**What to produce:**
Only the lines of the data holding the string "Switch" need to be returned.
(Beginning of Records supplied)
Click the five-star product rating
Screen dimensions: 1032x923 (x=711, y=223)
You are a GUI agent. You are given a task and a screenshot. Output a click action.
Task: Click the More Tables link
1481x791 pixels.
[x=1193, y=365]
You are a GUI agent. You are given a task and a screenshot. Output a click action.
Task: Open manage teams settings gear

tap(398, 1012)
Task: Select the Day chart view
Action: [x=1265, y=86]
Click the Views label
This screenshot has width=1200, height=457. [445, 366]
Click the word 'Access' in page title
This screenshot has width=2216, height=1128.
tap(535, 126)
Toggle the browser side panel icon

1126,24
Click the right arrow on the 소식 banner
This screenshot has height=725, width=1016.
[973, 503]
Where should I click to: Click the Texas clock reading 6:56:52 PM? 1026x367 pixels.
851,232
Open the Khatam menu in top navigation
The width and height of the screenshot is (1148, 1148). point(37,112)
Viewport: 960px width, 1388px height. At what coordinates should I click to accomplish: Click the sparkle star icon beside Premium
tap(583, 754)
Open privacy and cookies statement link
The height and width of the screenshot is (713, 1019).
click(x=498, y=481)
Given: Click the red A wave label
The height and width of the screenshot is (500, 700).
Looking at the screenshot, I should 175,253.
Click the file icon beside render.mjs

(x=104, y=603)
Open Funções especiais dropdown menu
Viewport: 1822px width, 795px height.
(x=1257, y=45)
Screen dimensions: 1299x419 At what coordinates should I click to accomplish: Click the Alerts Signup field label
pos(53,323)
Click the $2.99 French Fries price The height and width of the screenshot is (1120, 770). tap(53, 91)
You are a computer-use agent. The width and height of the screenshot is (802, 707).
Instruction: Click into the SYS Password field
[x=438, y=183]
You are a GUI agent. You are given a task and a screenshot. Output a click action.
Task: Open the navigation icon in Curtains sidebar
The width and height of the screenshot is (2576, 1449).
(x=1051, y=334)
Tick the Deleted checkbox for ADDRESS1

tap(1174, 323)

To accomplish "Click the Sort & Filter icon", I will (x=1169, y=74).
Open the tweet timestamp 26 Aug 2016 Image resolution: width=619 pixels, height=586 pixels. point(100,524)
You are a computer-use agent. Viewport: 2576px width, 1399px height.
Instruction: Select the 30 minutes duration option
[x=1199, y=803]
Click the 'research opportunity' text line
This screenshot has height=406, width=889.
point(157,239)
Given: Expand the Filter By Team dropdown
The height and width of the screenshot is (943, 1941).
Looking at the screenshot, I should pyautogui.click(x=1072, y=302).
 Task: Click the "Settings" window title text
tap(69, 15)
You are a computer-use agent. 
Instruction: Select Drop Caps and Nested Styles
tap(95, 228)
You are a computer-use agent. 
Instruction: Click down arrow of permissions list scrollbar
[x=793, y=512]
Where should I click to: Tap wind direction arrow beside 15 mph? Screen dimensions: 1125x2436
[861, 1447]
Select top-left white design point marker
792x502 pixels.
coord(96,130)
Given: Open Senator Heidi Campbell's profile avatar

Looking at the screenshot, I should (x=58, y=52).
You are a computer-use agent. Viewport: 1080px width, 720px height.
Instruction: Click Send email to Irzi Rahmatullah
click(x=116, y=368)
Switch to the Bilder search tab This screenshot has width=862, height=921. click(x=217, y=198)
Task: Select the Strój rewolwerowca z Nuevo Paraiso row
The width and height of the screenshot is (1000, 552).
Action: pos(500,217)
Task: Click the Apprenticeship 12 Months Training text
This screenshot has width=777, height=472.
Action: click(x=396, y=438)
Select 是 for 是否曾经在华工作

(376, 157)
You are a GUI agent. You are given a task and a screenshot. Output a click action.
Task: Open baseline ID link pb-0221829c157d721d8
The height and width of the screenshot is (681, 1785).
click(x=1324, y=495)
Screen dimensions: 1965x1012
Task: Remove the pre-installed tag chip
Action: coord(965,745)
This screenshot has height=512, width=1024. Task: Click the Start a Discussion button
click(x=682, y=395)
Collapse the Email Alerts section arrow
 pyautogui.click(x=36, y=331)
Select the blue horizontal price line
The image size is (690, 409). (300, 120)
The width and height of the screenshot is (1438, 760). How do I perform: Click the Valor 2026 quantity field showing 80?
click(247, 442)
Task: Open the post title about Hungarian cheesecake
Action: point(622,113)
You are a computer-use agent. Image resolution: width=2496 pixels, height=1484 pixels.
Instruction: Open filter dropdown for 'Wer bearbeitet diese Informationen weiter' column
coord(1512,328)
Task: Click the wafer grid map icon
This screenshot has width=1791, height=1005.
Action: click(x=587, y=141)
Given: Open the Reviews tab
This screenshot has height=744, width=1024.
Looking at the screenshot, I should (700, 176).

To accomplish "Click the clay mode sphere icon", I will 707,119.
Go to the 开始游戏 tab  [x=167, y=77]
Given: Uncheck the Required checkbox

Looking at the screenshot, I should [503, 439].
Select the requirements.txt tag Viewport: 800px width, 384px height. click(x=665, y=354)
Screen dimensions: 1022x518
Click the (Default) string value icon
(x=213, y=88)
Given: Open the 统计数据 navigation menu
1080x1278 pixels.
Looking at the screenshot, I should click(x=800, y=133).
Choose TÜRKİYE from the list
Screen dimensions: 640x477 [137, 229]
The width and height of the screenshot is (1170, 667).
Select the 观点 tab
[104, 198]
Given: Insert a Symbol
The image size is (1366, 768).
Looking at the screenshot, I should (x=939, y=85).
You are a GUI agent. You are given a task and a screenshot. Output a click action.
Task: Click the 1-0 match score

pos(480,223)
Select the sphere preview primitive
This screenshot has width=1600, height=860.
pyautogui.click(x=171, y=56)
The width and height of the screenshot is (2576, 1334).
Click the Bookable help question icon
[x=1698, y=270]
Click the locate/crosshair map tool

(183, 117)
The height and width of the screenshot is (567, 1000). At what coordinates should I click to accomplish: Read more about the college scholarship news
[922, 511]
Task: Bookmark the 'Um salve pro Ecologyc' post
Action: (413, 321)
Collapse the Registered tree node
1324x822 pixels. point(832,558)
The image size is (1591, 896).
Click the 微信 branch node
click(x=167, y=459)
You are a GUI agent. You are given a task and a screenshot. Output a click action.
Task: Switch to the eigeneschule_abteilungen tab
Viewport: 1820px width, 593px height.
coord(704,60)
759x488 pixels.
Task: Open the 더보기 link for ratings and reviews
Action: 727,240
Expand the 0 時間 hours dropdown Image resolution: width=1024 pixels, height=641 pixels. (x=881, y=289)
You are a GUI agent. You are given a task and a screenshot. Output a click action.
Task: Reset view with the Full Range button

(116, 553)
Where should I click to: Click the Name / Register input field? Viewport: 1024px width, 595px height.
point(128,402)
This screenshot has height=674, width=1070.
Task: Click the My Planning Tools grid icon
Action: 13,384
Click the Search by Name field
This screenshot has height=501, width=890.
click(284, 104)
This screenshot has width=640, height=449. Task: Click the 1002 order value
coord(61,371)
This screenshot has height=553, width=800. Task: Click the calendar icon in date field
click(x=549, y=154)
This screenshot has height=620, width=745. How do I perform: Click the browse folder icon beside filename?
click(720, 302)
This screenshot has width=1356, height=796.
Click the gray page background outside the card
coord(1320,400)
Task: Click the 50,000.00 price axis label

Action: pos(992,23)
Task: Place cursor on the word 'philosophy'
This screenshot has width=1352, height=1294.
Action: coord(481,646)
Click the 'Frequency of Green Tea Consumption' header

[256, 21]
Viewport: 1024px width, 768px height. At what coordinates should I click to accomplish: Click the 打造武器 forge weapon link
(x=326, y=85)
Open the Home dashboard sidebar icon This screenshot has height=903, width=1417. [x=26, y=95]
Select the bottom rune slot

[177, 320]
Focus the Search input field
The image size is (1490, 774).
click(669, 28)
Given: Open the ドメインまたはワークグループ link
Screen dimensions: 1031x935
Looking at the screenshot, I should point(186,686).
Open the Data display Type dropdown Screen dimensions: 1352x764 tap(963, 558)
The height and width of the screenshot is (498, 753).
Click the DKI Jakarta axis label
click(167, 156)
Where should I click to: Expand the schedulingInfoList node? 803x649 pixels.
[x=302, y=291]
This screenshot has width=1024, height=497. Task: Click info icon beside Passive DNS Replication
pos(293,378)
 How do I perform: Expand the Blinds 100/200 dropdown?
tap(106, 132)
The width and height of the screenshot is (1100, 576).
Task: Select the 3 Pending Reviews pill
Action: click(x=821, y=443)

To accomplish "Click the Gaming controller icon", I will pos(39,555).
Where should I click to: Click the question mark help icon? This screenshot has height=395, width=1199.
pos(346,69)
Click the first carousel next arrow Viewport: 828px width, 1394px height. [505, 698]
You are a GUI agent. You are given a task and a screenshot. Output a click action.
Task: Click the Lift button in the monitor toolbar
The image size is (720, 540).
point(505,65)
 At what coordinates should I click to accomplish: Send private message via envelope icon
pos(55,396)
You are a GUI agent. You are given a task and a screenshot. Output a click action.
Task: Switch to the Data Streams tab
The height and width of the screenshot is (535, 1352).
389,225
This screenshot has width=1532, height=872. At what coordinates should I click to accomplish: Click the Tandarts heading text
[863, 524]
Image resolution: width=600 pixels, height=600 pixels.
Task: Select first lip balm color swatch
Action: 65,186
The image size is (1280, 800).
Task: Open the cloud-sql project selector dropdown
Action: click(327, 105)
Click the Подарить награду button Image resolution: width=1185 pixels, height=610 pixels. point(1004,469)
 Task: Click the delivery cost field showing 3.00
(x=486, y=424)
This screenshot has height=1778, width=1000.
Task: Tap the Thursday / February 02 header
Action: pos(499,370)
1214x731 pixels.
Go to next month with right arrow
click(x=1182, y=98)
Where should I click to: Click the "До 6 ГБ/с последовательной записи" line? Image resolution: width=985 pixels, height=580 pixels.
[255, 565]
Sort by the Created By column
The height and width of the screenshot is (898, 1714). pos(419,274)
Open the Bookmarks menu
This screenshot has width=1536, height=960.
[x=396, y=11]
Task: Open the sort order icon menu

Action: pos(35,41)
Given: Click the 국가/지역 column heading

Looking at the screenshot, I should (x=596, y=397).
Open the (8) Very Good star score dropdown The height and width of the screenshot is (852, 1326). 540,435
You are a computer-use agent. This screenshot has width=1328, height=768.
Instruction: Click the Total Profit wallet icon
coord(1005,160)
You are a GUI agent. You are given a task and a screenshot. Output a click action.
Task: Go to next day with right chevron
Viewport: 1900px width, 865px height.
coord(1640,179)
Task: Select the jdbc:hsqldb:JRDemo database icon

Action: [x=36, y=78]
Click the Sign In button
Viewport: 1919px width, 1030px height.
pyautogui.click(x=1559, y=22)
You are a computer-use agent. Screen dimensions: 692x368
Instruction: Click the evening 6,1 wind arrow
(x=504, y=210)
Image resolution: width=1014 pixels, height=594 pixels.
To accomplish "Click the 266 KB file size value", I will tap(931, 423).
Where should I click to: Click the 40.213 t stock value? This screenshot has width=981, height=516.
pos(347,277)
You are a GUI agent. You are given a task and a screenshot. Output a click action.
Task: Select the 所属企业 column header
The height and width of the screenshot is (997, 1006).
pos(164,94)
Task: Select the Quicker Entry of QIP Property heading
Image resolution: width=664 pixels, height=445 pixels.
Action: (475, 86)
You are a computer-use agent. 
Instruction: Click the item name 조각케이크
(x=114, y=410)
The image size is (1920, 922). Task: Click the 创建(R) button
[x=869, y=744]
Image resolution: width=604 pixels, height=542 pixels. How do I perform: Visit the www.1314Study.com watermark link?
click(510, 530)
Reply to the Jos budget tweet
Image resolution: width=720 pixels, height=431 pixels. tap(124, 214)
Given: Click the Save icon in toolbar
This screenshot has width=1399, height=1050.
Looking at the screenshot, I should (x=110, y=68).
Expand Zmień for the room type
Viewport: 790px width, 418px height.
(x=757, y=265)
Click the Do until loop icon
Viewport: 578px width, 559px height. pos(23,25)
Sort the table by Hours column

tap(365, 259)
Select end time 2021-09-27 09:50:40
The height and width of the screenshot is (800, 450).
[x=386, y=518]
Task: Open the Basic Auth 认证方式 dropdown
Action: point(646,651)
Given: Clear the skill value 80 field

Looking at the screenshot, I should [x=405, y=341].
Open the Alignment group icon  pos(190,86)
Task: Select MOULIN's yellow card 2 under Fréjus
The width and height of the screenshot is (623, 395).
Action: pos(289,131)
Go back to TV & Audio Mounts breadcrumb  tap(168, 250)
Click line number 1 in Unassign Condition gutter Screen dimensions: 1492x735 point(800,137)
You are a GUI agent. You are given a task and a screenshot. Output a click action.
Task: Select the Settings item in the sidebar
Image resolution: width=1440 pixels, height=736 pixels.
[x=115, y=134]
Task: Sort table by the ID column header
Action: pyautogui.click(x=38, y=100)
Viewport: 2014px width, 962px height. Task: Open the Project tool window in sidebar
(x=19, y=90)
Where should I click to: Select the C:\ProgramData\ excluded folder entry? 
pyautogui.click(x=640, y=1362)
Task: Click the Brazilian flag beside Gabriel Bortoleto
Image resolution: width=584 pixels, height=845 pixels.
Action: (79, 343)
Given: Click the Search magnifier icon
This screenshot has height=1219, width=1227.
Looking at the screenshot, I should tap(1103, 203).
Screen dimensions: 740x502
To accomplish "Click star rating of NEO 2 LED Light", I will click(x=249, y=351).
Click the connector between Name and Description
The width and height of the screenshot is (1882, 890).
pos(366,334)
(End of Records supplied)
**Completed exercise:**
Switch to the Bilder search tab This screenshot has width=862, height=921. click(x=217, y=198)
Task: Switch to the eigeneschule_abteilungen tab
Task: Switch to the Data Streams tab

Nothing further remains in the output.